Ein Vor­name wie „Pumuckl“ oder „Pep­si-Car­o­la“ kann für ein Kind zur Qual wer­den – doch Deutsch­land ist offen­er gewor­den und bei Standesämtern wer­den ungewöhn­liche Namenswün­sche von Eltern immer sel­tener abgelehnt. (…) Eine Rückbesin­nung auf tra­di­tionellere Namen macht das Münch­n­er Standesamt aus: „Der Trend geht zu tra­di­tionellen Namen zurück“, sagt Leit­er Ger­hardt Wirs­ing.

“Wirs­ing”.

Der Leit­er des Standesamtes, Frank Neu­bert, sagt: „Was in manchen Ohren fremd und exo­tisch klingt, kann in anderen Gegen­den ein gebräuch­lich­er Vor­name sein.“ Dazu zählt er Moka und Jazz für Mäd­chen sowie Orlan­do und Filou für Jungs.

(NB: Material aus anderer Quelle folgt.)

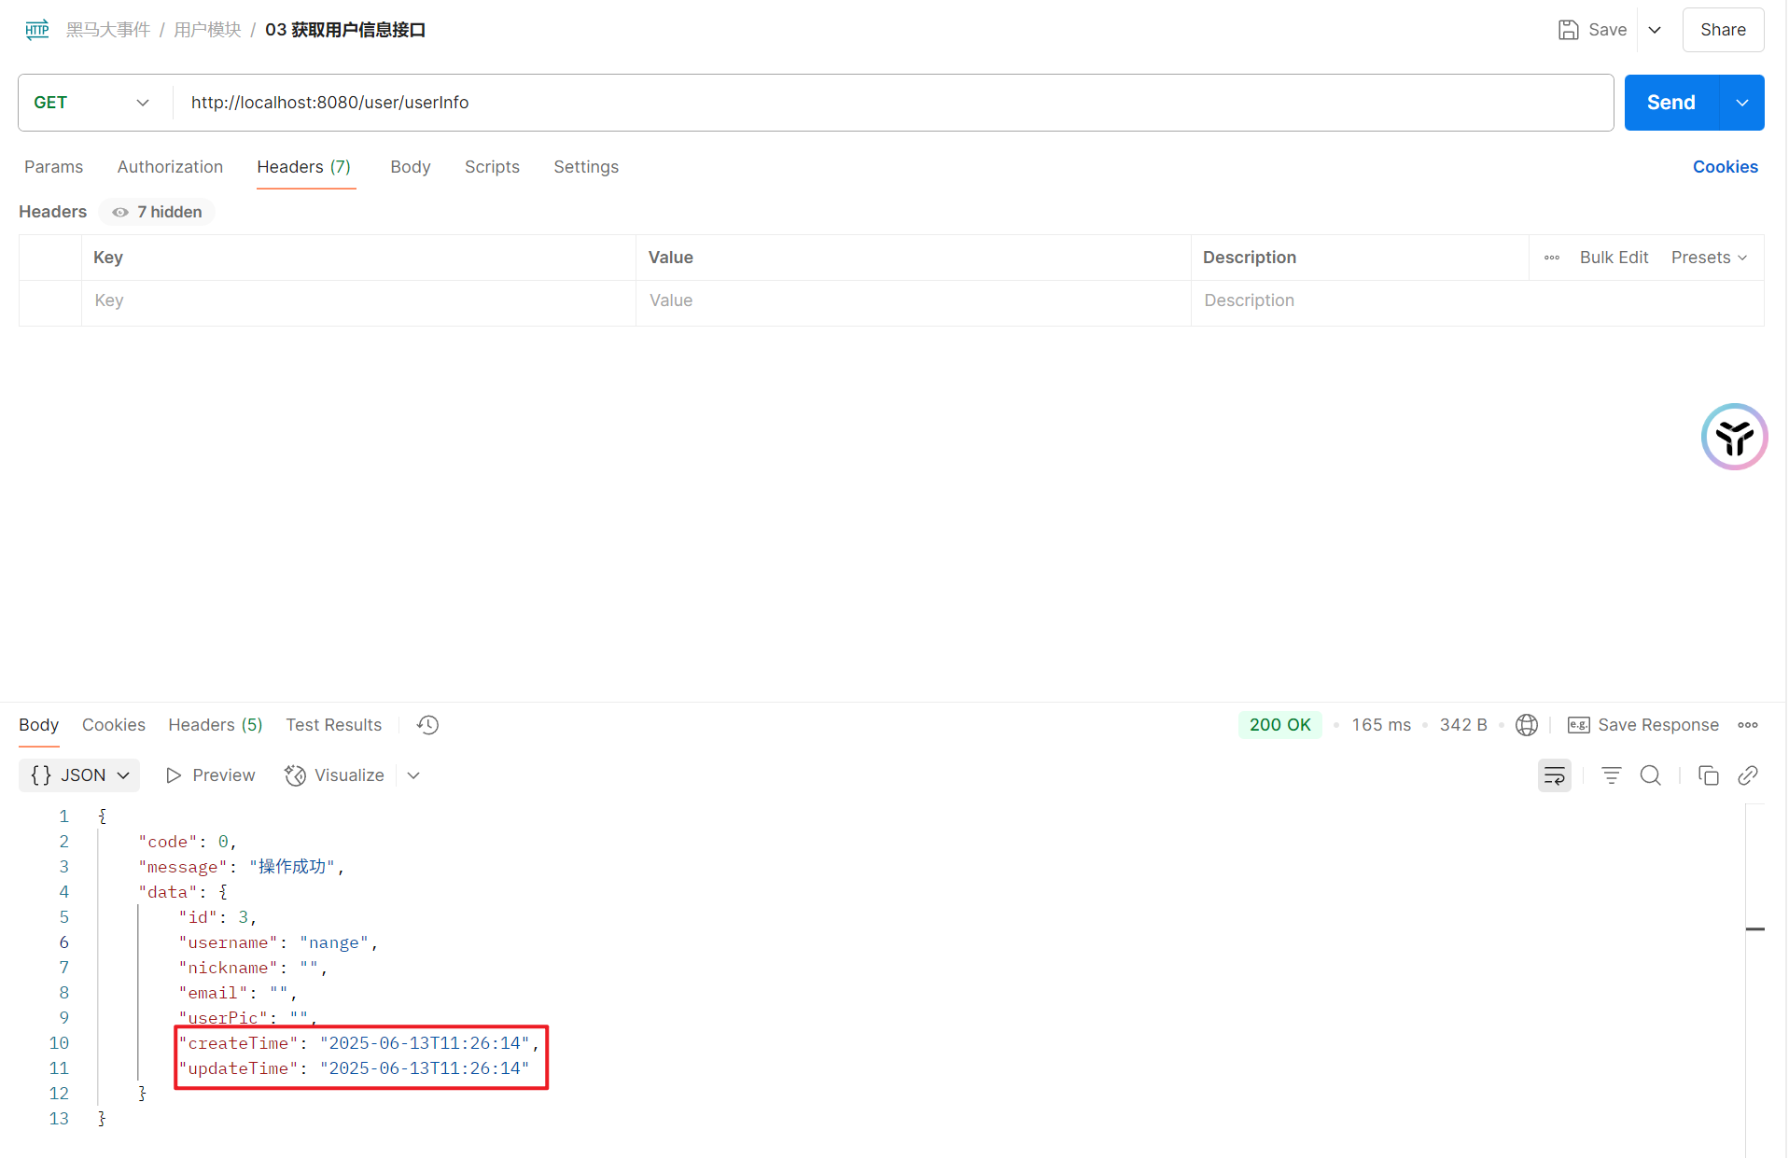Click the search icon in response toolbar
The image size is (1789, 1158).
coord(1650,775)
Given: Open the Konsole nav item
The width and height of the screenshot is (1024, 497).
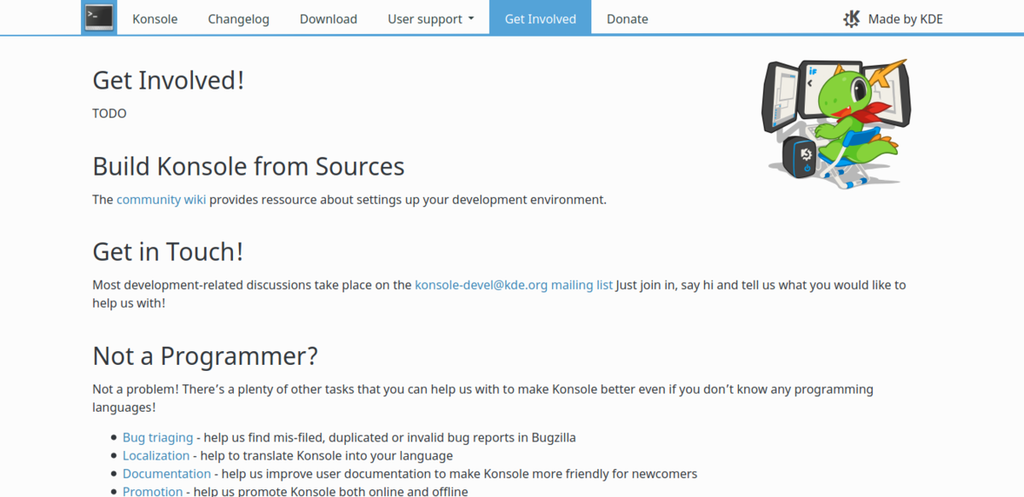Looking at the screenshot, I should tap(154, 19).
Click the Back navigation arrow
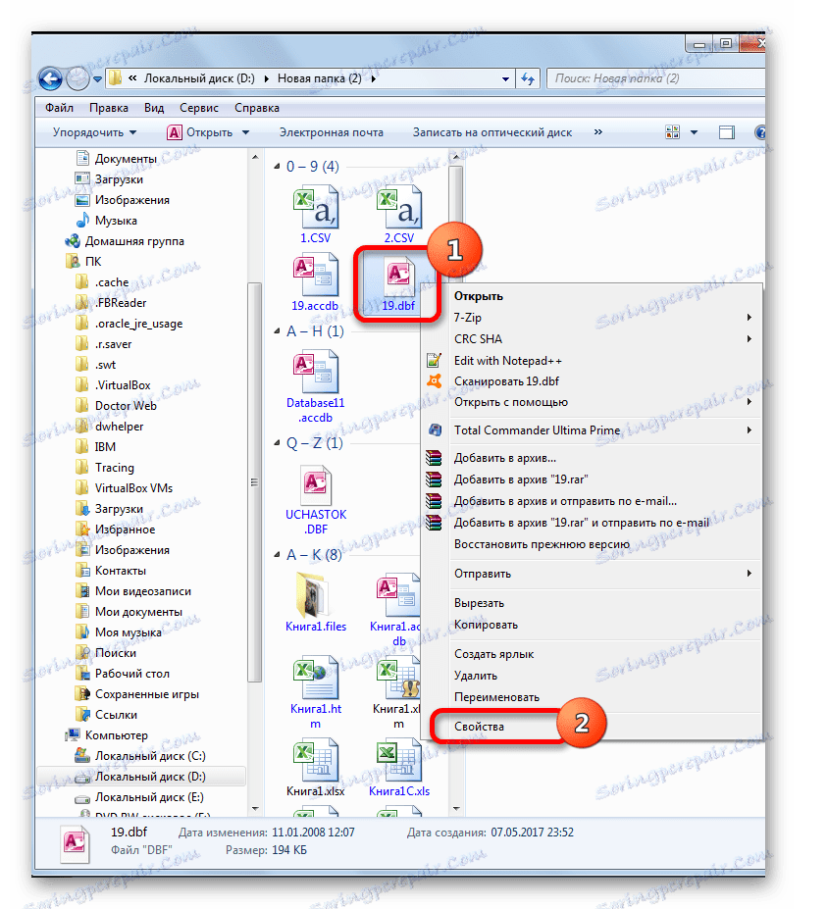The image size is (827, 909). [50, 76]
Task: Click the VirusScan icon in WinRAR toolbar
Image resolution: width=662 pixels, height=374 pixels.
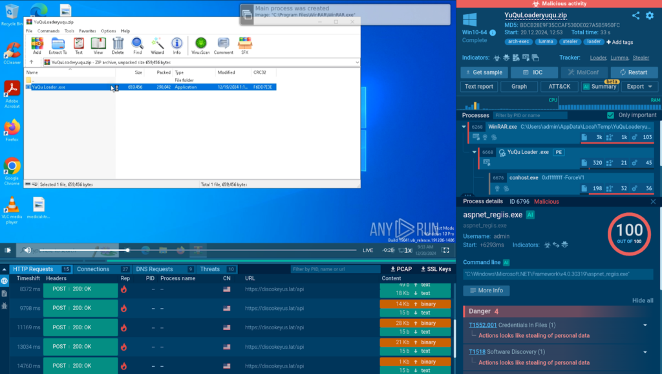Action: pyautogui.click(x=200, y=45)
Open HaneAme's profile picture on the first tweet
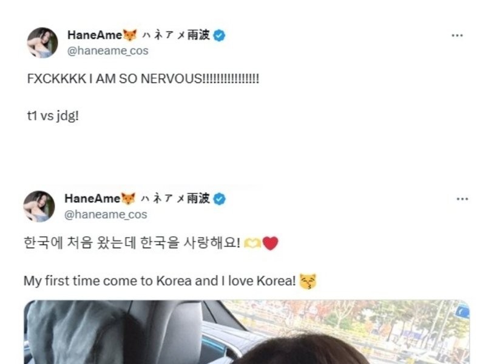Image resolution: width=491 pixels, height=364 pixels. (42, 42)
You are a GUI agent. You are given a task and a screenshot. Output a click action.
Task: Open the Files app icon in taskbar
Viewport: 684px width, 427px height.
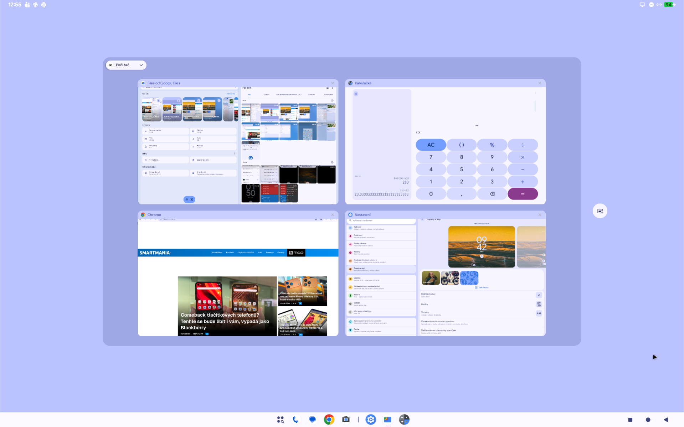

Ein “Filou” ist, das weiß das Wörter­buch, ein nicht­snütziger Lebe­mann. Zumin­d­est das ist tat­säch­lich gebräuch­lich. Ein­fach mal wieder Bus fahren!

Vor ein paar Jahren war es ja noch Sitte, seine Kinder nach Städten zu benen­nen. Ein klein­er Lein­felden-Ech­ter­din­gen, der aus dem Kinder­paradies abge­holt wer­den wollte, ist mir zum Glück noch nicht begeg­net; dafür jede Menge Aldahs und Dig­gas.

Ob das Standesamt das durchge­hen lassen würde?

Er ist über zehn­tausend Jahre alt / und hat viele Namen.